**EXERCISE MATERIAL**
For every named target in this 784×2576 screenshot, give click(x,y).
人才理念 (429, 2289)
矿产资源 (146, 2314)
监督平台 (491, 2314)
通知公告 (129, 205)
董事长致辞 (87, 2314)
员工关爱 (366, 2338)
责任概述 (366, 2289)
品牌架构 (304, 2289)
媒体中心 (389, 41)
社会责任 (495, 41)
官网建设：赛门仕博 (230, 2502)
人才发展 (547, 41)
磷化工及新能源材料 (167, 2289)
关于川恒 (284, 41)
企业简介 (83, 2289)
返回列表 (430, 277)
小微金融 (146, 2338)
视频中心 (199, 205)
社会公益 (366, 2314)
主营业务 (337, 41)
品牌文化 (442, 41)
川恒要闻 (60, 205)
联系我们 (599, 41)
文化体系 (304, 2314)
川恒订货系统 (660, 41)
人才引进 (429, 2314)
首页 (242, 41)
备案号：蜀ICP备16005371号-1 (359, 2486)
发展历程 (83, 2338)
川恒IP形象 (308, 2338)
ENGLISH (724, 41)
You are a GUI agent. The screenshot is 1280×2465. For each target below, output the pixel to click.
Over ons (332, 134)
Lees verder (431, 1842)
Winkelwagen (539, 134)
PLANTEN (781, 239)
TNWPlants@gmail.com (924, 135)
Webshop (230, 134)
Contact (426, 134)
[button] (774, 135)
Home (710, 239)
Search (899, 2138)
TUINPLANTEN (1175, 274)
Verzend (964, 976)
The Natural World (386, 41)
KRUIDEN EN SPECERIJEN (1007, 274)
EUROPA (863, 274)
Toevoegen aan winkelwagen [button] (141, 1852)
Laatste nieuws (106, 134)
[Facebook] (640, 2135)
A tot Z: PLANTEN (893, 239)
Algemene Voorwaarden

**TASK OBJECTIVE**
Look over the entries above. Copy every line that contains the word "screenshot".

**SOLUTION TO THIS PROBLEM**
For every named target in this 784×2576 screenshot, give click(x,y).
You are a GUI agent. The screenshot is 1280×2465. For each target below, output the pixel to click.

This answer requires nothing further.